Aminopeptidase-N from the Helicoverpa armigera (Hubner) brush border membrane vesicles as a receptor of Bacillus thuringiensis Cry1Ac δ-endotoxin

Abstract

Brush border membrane vesicles (BBMVs) were prepared from the 2nd instar larvae of Helicoverpa armigera. Binding of the activated CrylAc of Bacillus thuringiensis (Bt) toxin was shown by immunoblot. A 120-kDa protein was identified as a receptor for the CrylAc type δ-endotoxin. The aminopeptidase-N activity of BBMVs was measured as the hydrolysis of L-leucine p-nitroanilide. The specific activity was 35 units/mg protein. The BBMV preparation also showed low level of alkaline phosphatase activity.
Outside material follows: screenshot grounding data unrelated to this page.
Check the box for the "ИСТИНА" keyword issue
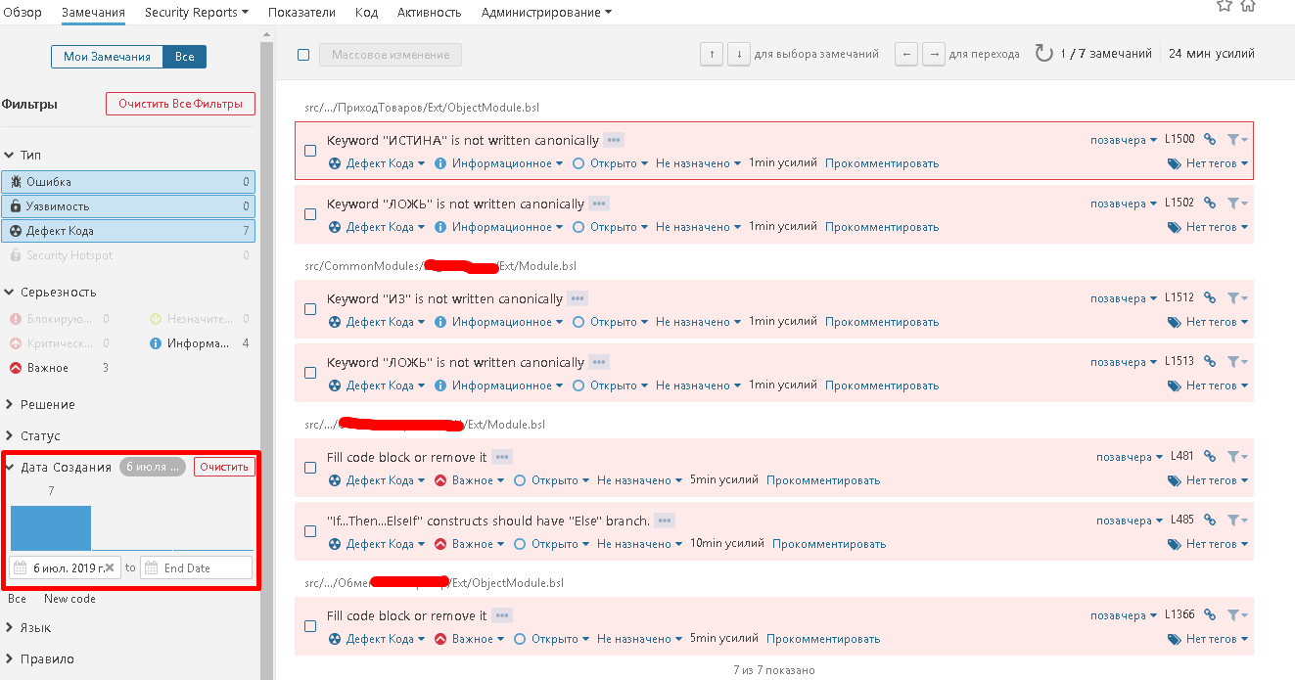 [310, 151]
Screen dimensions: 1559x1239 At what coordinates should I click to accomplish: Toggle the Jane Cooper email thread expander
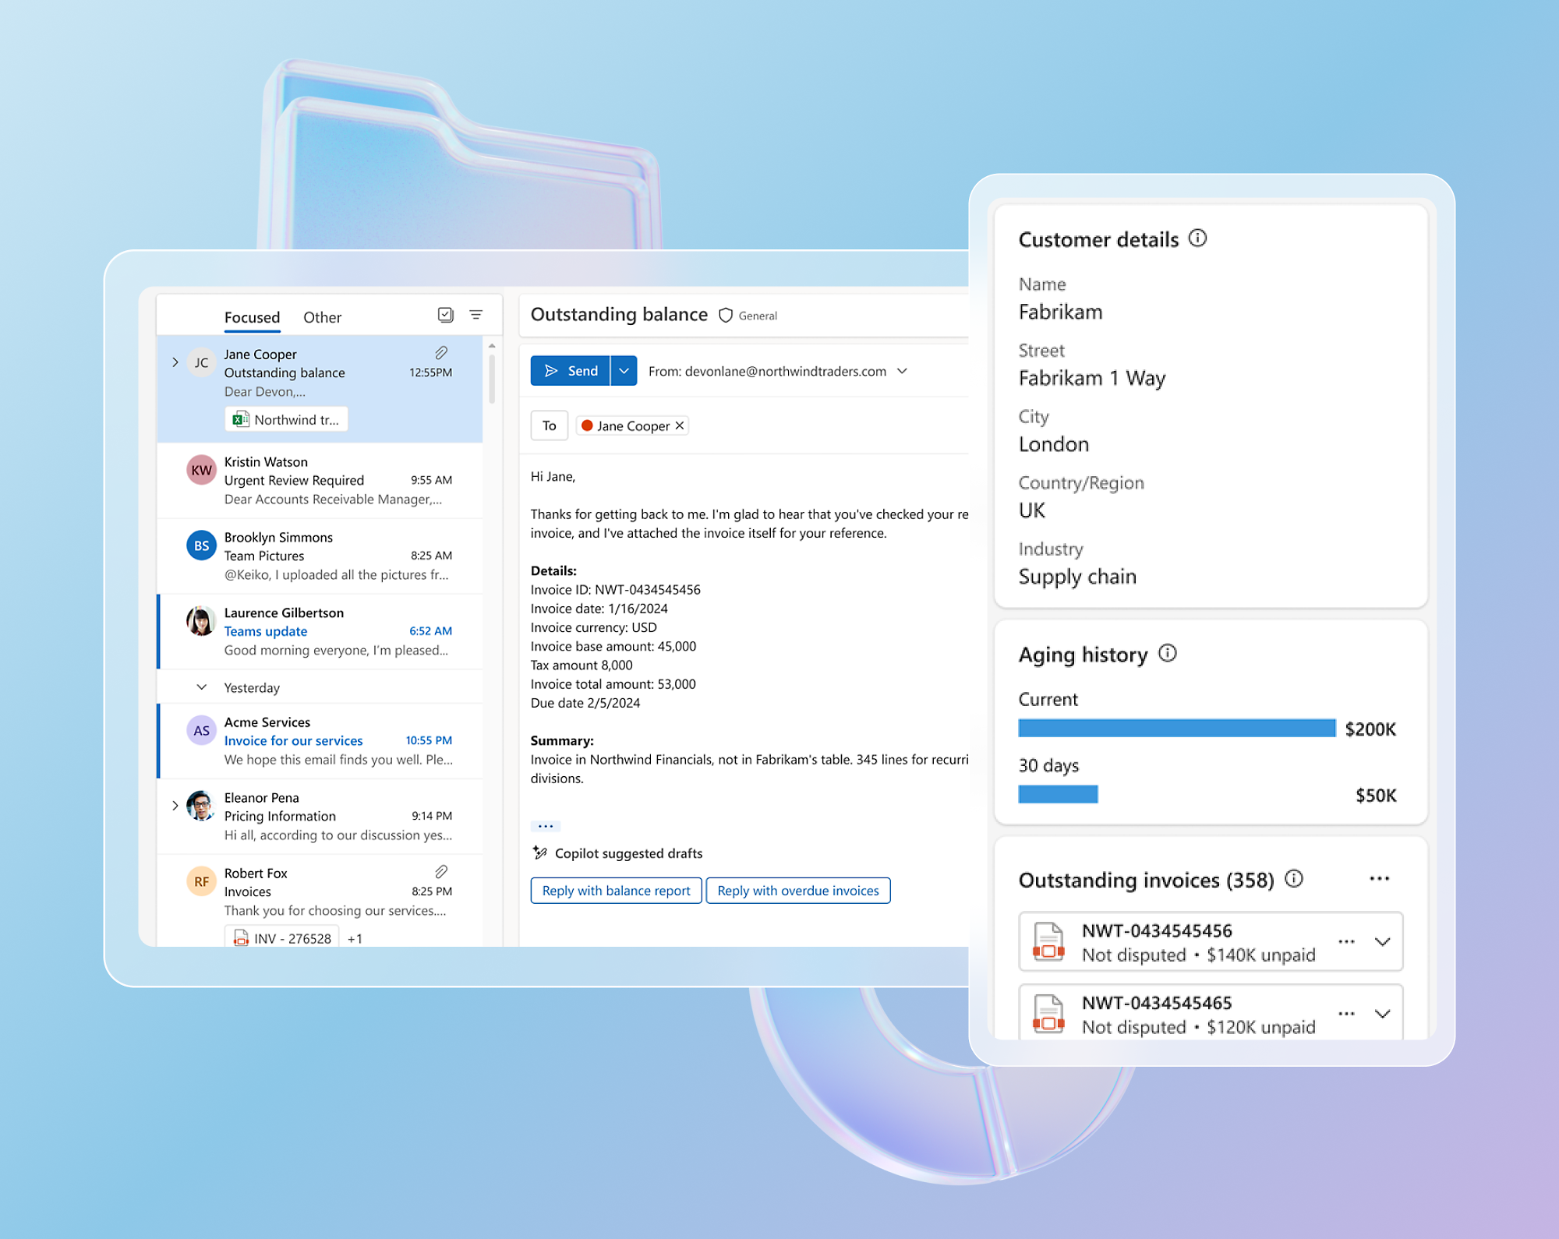point(173,362)
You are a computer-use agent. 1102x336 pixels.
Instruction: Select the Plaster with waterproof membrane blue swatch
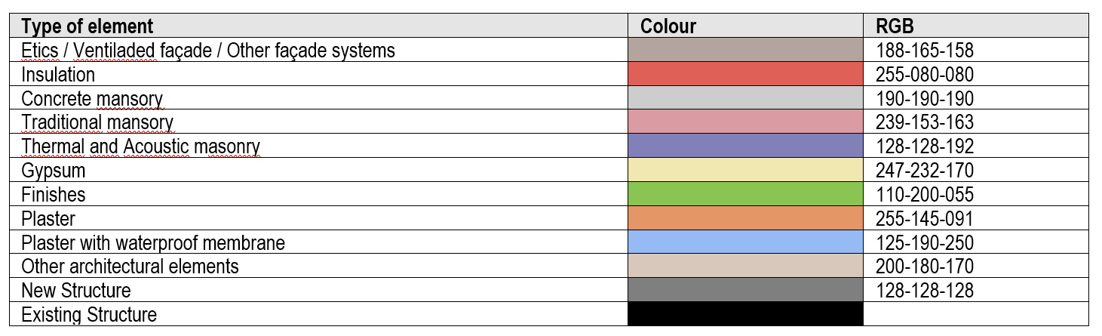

Zn++ chelating agents 2,2′-dipyridyl and 1,10-phenanthroline inhibited aminopeptidase activity at 10 mM concentration, indicating the presence of zinc-dependent aminopeptidase in the brush border of H. armigera. The aminopeptidase activity was increased with increasing concentration of δ-endotoxin. The purified 120-kDa binding protein was N-terminally sequenced. The first 10-aminoacid sequence showed 60-77% similarity with human cysteine-rich secretory protein-1 precursor, inhibin alpha chain precursor. Salmonella flagellar hook protein and yeast carboxypeptidase S.